I prefer her lighter blond, deep blue eyes and glasses. I prefer hair in a messy bun and those wisps of strands curving around her beautiful face. I prefer her real smile when she laughs at a movie over the fake one she puts on for everyone else. I prefer the faint scar over her right eyebrow she got while climbing rocks with Henry when she was eleven more than the makeup that currently covers and conceals. I prefer her as she is, and I prefer for her to let me to continue to keep her out of trouble.

“Please leave, Hendrix,” the governor says, “and please accept my apology. My daughter has a habit of not thinking her actions through. I understand that my campaign staff and I ask a lot of you, and you have done an amazing job, but please know that Elle is not an extension of me or my staff. You are under no obligation to her whatsoever.”
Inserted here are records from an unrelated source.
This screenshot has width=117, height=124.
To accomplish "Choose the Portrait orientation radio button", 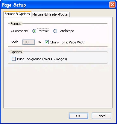I will tap(34, 31).
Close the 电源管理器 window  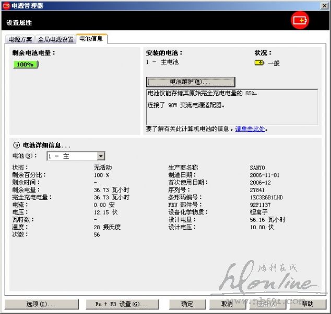(x=324, y=5)
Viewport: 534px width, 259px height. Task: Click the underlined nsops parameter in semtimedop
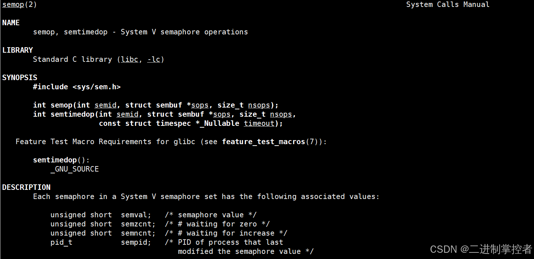click(x=281, y=114)
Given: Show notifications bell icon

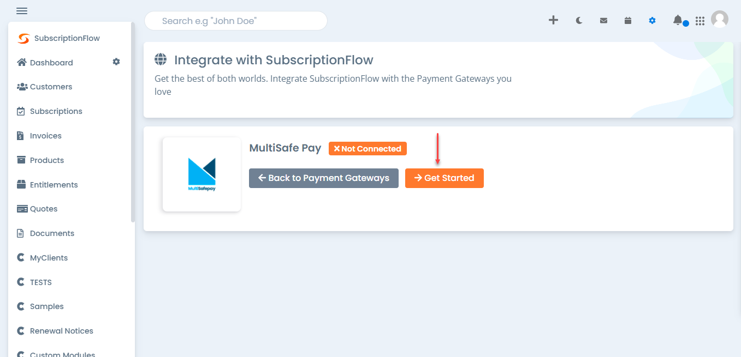Looking at the screenshot, I should pyautogui.click(x=678, y=20).
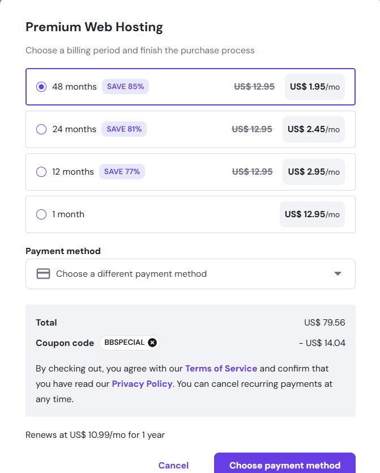
Task: Pick the 1 month billing option
Action: click(x=41, y=214)

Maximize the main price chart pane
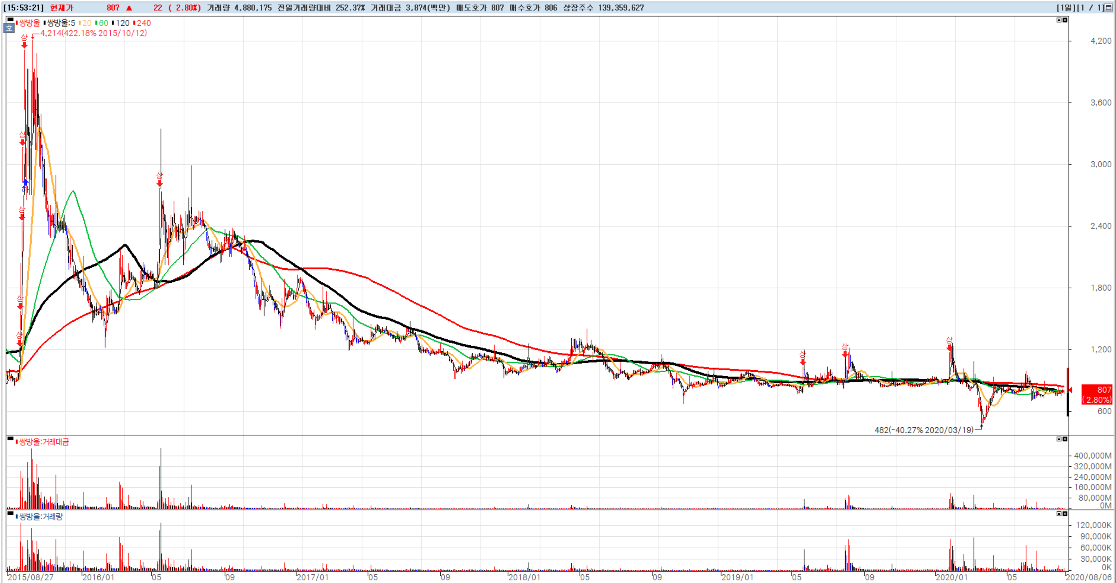pos(1059,20)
No obligation. Elle opens the door, and those fake, bright blue eyes beg me to leave. I go through a million scenarios in my mind, try to figure out what words I can say to convince her father that the puppy is on me, but even with a photo, he’s made his decision.

Judge, jury and executioner and I get it. It’s what happened to me the moment I was arrested, and like me, she’s willing to take the fall. Hating myself, respecting her, I leave, and the door doesn’t even close all the way before he begins to yell.